Relay logs have the same format as binary logs, so they can be read with mysqlbinlog. A relay log is automatically deleted by the SQL thread as soon as it no longer needs it (that is, as soon as it has executed all its events). There is no command to delete relay logs, because the SQL thread takes care of doing so. However, from MySQL 4.0.14, FLUSH LOGS rotates relay logs, which will influence when the SQL thread deletes them.
A new relay log is created under the following conditions:
The first time the I/O thread starts after the slave server starts. (In MySQL 5.0, a new relay log will be created each time the I/O thread starts, not just the first time.)
A FLUSH LOGS statement is issued (4.0.14 and up only).
The size of the current relay log file becomes too big. The meaning of ``too big'' is determined as follows:
max_relay_log_size, if max_relay_log_size > 0
max_binlog_size, if max_relay_log_size = 0 or MySQL is older than 4.0.14
A slave replication server creates additional two small files in the data directory. These files are named master.info and relay-log.info by default. They contain information like that shown in the output of the SHOW SLAVE STATUS statement (see Replication Slave SQL for a description of this command). As disk files they survive slave's shutdown. The next time the slave starts up, it can read these files to know how far it has proceeded in reading binlogs from the master and in processing its own relay logs.
The master.info file is updated by the I/O thread.

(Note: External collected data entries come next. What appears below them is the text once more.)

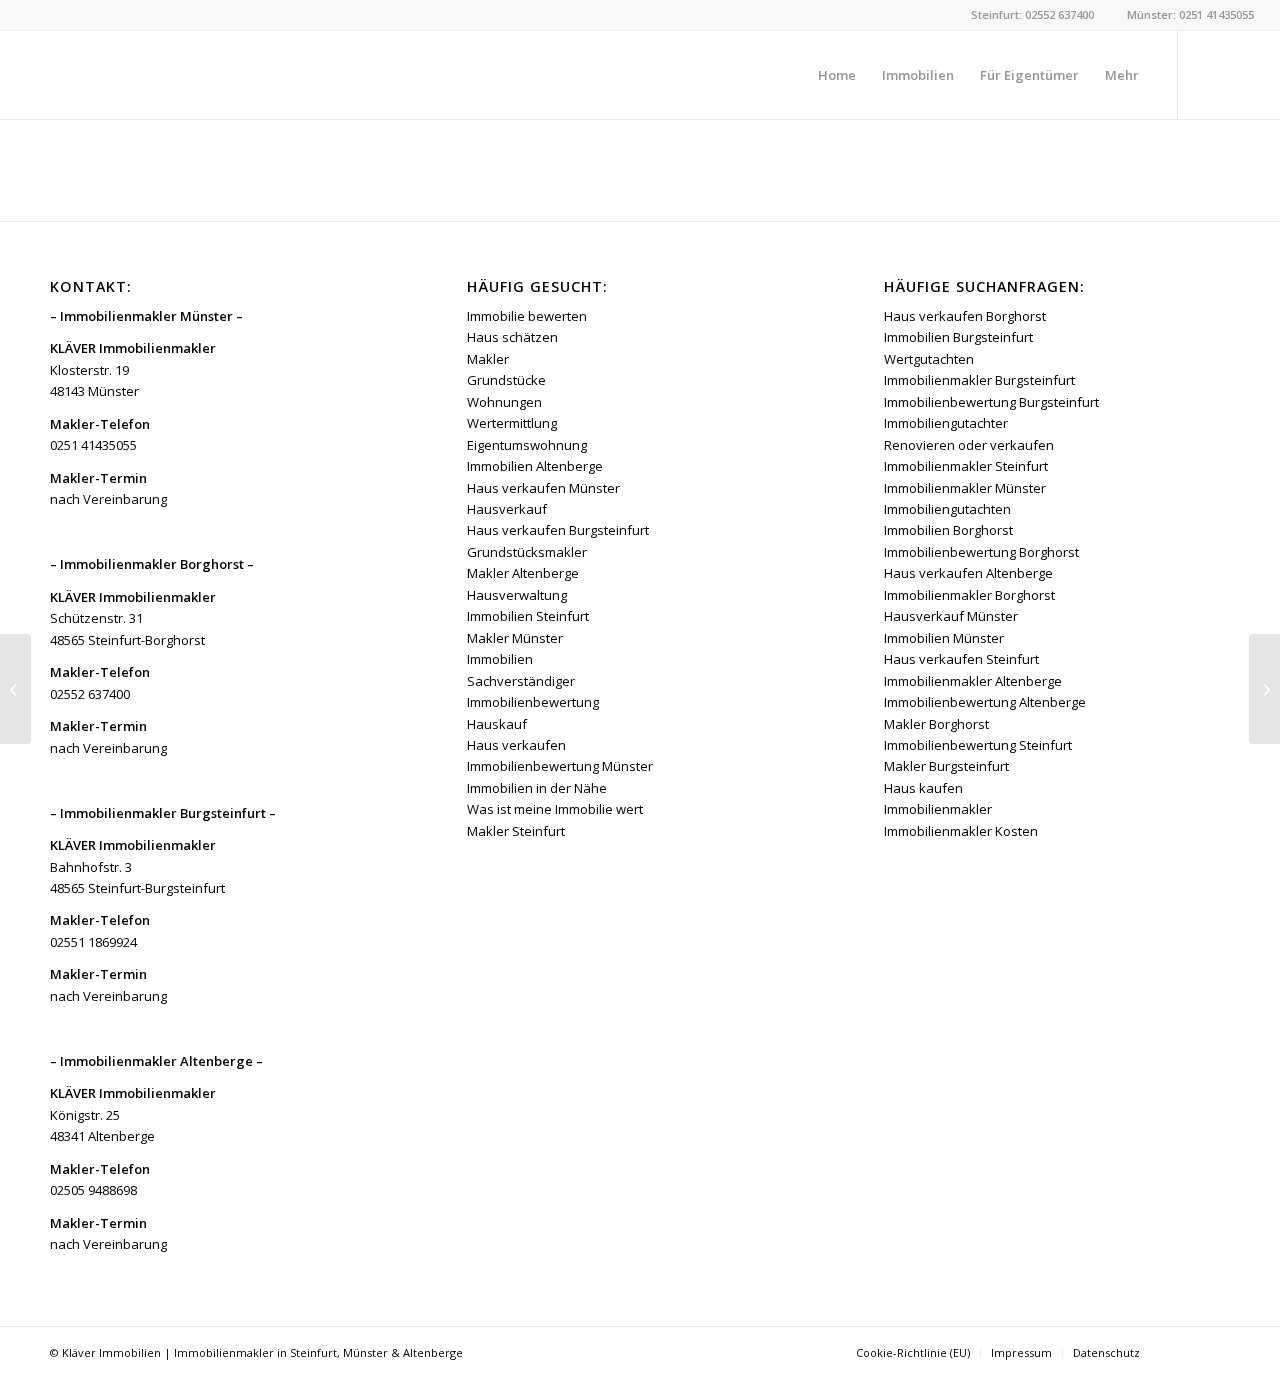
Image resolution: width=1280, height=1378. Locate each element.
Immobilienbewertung (533, 702)
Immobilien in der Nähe (537, 788)
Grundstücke (506, 380)
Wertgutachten (929, 359)
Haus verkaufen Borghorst (965, 316)
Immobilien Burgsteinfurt (958, 337)
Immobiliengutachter (946, 423)
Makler (488, 359)
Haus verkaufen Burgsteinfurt (558, 530)
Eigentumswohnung (527, 445)
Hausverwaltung (517, 595)
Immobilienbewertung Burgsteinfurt (991, 402)
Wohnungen (504, 402)
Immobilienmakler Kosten (961, 831)
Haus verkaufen (516, 745)
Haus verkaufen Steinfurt (961, 659)
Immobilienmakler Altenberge (973, 681)
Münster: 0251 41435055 (1190, 14)
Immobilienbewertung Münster (560, 766)
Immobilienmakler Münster (965, 488)
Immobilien (500, 659)
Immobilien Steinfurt (528, 616)
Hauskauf (497, 724)
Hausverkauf (507, 509)
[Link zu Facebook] (1209, 74)
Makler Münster (515, 638)
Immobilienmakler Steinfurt (966, 466)
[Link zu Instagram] (1239, 74)
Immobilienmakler (938, 809)
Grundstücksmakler (527, 552)
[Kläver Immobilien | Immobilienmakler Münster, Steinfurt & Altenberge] (176, 75)
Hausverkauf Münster (951, 616)
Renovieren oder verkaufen (969, 445)
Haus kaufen (923, 788)
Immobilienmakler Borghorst (969, 595)
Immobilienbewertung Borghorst (981, 552)
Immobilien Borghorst (948, 530)
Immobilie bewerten (527, 316)
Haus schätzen (512, 337)
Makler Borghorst (936, 724)
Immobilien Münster (944, 638)
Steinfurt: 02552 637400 (1032, 14)
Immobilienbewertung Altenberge (985, 702)
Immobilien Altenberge (535, 466)
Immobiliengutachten (947, 509)
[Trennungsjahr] (15, 689)
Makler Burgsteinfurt (946, 766)
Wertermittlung (512, 423)
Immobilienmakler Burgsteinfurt (979, 380)
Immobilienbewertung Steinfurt (978, 745)
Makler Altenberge (523, 573)
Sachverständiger (521, 681)
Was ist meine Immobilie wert (555, 809)
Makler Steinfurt (516, 831)
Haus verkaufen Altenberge (968, 573)
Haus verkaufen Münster (543, 488)
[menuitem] (837, 75)
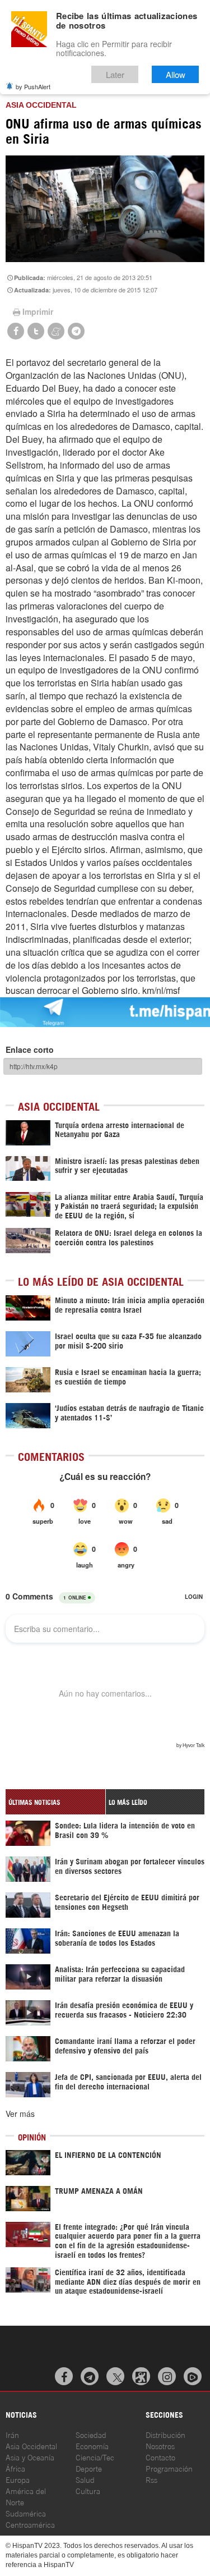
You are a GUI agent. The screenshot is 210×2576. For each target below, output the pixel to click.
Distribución (165, 2434)
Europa (18, 2479)
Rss (151, 2479)
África (15, 2468)
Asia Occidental (31, 2445)
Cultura (88, 2490)
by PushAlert (33, 86)
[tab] (55, 1801)
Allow (175, 74)
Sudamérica (26, 2513)
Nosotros (160, 2445)
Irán (12, 2434)
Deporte (89, 2468)
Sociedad (91, 2434)
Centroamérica (30, 2524)
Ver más (20, 2113)
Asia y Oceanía (30, 2457)
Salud (85, 2479)
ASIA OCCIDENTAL (41, 104)
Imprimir (37, 311)
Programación (169, 2468)
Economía (92, 2445)
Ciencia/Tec (95, 2457)
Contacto (160, 2457)
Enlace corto (30, 1049)
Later (115, 74)
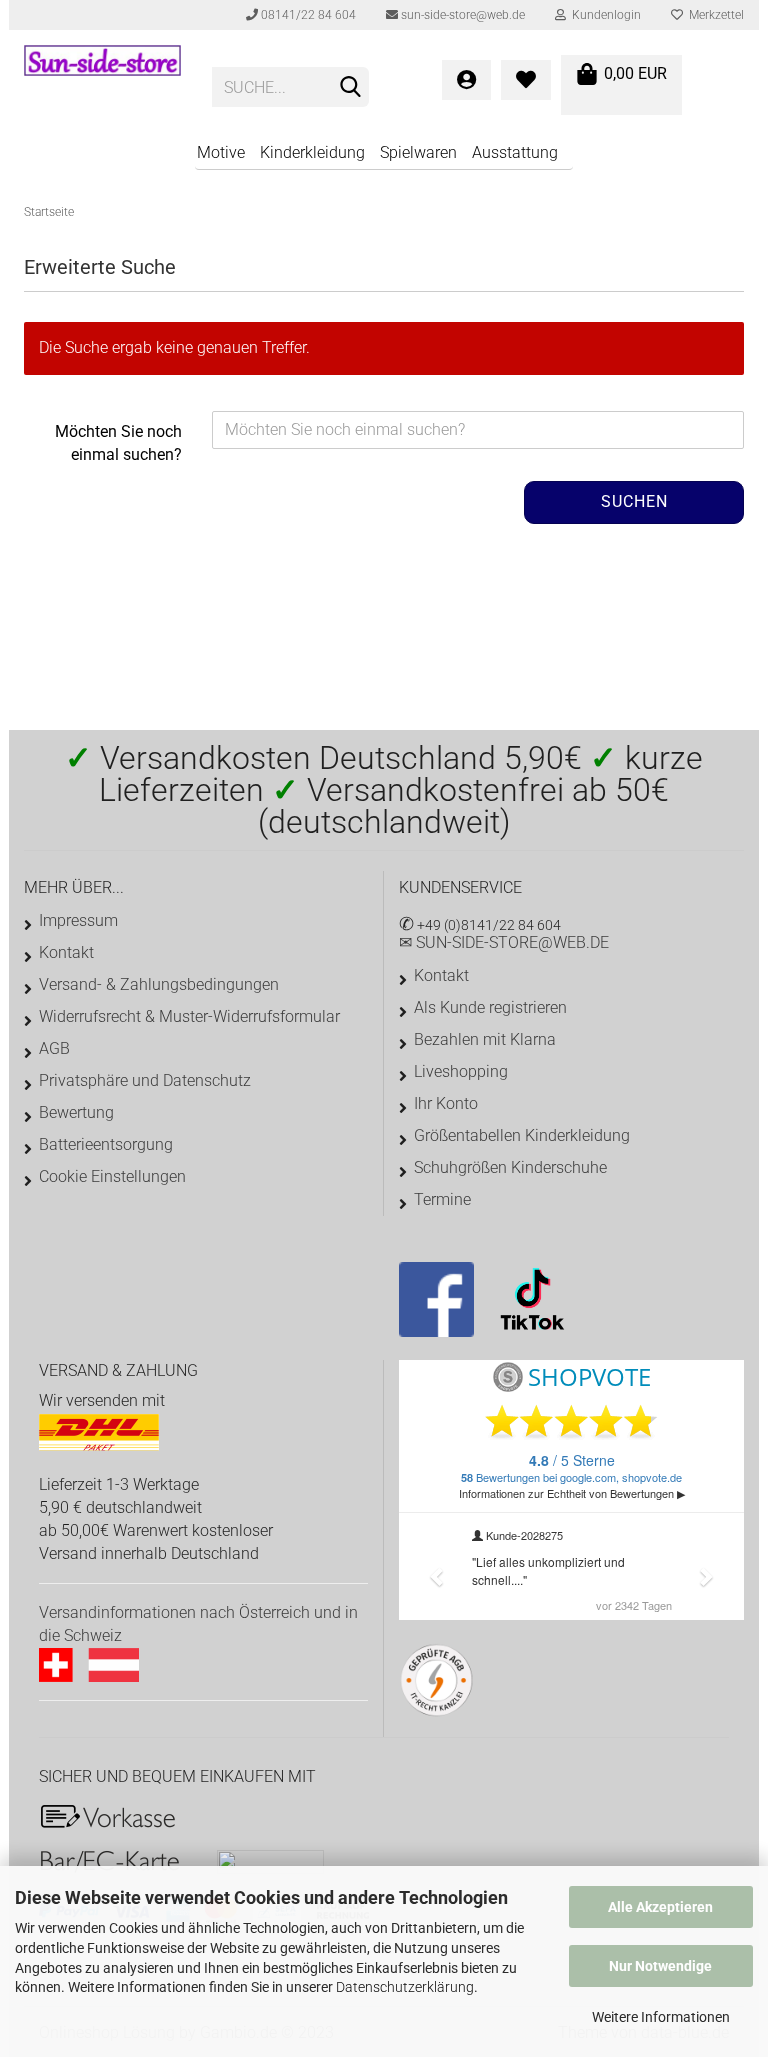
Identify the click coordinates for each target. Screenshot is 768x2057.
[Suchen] (350, 88)
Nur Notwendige (660, 1966)
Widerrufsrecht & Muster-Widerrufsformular (189, 1016)
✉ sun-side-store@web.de (504, 942)
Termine (442, 1199)
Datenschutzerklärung (405, 1987)
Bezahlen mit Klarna (485, 1039)
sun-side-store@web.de (461, 15)
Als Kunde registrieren (490, 1007)
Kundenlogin (603, 15)
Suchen (634, 501)
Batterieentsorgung (106, 1144)
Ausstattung (515, 152)
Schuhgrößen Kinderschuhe (510, 1167)
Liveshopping (461, 1071)
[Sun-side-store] (103, 80)
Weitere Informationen (661, 2017)
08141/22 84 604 (307, 15)
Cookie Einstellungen (112, 1176)
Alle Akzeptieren (660, 1907)
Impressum (78, 920)
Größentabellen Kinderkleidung (522, 1135)
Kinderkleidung (312, 152)
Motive (221, 152)
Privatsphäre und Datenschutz (145, 1080)
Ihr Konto (446, 1103)
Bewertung (76, 1112)
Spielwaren (418, 152)
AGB (54, 1048)
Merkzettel (713, 15)
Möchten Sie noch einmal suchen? (118, 443)
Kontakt (66, 952)
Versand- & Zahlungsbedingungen (159, 984)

The correspondance between the lines in the file and the columns displayed by SHOW SLAVE STATUS is as follows:
Line | Description |
1 | Master_Log_File |
2 | Read_Master_Log_Pos |
3 | Master_Host |
4 | Master_User |
5 | Password (not shown by SHOW SLAVE STATUS) |
6 | Master_Port |
7 | Connect_Retry |
The relay-log.info file is updated by the SQL thread. The correspondance between the lines in the file and the columns displayed by SHOW SLAVE STATUS is as follows:
Line | Description |
1 | Relay_Log_File |
2 | Relay_Log_Pos |
3 | Relay_Master_Log_File |
4 | Exec_Master_Log_Pos |
When you back up your slave's data, you should back up these 2 small files as well, along with the relay log files. because they are needed to resume replication after you restore the slave's data. If you lose the relay logs but still have the relay-log.info file, you can check it to determine how far the SQL thread has executed in the master binlogs. Then you can use CHANGE MASTER TO with the MASTER_RELAY_LOG and MASTER_RELAY_POS options to tell the slave to re-read the binlogs from that point. This requires that the binlogs still exist on the master server.
If your slave is subject to replicating LOAD DATA INFILE statements, you should also backup the SQL_LOAD-* files that may exist in the directory that the slave uses for this purpose. The slave needs these files to resume replication of any interrupted LOAD DATA INFILE statements. The directory location is specified using the --slave-load-tmpdir option. Its default value if not specified is the value of the tmpdir variable.